**Directions**
Please transcribe the items verbatim, everything from the line containing "The height and width of the screenshot is (868, 1383)." down to the line containing "click(113, 233)", both included.

-- START OF Records for the exercise --

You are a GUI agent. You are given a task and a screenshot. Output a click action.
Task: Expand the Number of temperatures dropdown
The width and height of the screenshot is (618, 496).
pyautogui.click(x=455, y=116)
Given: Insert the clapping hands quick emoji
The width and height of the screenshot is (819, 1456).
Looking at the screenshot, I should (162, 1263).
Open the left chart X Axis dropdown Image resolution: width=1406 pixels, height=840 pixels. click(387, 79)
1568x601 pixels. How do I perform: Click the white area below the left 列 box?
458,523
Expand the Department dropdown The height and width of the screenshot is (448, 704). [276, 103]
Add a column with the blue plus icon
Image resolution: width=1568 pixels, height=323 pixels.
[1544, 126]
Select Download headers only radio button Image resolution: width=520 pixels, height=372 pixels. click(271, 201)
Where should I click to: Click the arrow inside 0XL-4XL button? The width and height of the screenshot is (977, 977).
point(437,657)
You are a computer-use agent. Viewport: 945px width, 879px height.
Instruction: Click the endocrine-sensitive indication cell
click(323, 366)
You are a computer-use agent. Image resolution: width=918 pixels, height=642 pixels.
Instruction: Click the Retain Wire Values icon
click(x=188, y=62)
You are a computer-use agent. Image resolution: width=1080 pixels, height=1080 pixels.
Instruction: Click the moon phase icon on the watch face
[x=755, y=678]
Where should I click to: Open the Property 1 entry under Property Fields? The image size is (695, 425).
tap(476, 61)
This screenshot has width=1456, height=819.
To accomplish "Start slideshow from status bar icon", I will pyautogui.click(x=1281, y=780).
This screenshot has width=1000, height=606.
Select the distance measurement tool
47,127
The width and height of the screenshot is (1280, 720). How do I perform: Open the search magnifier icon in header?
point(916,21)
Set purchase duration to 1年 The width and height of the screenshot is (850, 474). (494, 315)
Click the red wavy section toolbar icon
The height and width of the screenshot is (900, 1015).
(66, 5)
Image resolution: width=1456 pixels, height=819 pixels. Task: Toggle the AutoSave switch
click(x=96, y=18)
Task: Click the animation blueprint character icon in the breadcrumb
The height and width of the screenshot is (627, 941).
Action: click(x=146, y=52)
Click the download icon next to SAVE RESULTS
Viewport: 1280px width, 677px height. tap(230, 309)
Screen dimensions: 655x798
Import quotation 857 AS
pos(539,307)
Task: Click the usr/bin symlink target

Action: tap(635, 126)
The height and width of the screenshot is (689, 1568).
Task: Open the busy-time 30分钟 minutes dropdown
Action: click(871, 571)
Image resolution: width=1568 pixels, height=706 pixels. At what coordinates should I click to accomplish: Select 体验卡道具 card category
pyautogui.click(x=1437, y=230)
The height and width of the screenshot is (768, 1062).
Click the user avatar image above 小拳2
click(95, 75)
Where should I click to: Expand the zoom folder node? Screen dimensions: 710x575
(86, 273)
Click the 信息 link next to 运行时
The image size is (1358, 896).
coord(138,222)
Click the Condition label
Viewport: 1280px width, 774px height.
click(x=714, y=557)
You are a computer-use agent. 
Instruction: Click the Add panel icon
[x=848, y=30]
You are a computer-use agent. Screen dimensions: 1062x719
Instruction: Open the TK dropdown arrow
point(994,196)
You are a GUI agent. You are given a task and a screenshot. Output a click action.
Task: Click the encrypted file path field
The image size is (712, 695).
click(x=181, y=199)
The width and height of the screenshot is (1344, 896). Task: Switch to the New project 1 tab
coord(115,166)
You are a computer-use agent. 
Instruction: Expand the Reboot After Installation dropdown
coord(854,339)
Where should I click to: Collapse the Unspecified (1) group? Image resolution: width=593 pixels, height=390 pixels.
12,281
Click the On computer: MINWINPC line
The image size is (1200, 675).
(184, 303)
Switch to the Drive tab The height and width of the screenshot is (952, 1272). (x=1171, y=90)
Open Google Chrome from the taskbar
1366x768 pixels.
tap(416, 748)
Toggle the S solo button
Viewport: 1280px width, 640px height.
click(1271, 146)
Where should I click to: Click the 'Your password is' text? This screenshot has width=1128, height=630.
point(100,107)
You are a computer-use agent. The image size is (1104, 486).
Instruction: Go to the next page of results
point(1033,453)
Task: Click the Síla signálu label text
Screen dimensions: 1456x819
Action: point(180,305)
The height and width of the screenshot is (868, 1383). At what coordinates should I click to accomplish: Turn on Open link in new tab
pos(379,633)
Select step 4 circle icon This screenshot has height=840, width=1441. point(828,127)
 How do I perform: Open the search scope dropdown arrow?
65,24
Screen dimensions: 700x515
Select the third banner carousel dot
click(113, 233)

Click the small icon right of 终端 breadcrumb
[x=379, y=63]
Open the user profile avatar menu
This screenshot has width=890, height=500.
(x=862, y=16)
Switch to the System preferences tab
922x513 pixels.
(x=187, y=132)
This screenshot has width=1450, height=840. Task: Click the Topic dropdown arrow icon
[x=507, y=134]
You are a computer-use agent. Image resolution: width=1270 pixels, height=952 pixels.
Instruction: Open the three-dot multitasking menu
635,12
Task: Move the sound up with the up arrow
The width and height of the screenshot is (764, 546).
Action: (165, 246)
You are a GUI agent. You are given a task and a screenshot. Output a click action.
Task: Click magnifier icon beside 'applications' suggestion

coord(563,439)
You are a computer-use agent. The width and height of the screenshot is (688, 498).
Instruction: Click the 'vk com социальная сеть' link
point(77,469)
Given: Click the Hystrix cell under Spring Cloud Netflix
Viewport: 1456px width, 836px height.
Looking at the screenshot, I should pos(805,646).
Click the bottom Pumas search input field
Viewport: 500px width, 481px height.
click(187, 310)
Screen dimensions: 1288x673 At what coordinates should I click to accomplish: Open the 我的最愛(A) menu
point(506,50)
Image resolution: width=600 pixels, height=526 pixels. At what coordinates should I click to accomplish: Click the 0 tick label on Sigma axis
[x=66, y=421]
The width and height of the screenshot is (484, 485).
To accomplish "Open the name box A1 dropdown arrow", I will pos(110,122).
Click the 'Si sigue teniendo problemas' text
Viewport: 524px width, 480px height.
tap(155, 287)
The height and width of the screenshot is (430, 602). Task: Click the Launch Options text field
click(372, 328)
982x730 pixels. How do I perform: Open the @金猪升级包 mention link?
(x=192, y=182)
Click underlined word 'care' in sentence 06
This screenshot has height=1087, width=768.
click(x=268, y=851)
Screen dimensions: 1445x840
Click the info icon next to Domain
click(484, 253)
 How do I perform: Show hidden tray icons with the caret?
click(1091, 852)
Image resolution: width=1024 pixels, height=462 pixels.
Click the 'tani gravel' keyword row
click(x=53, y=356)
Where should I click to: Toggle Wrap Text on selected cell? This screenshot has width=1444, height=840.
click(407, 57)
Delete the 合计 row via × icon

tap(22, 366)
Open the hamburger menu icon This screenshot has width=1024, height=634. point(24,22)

-- END OF Records for the exercise --

**Task solution**
The height and width of the screenshot is (868, 1383). At what coordinates should I click to accomplish: Turn on Open link in new tab
pos(379,633)
Select step 4 circle icon This screenshot has height=840, width=1441. point(828,127)
 How do I perform: Open the search scope dropdown arrow?
65,24
Screen dimensions: 700x515
Select the third banner carousel dot
click(113, 233)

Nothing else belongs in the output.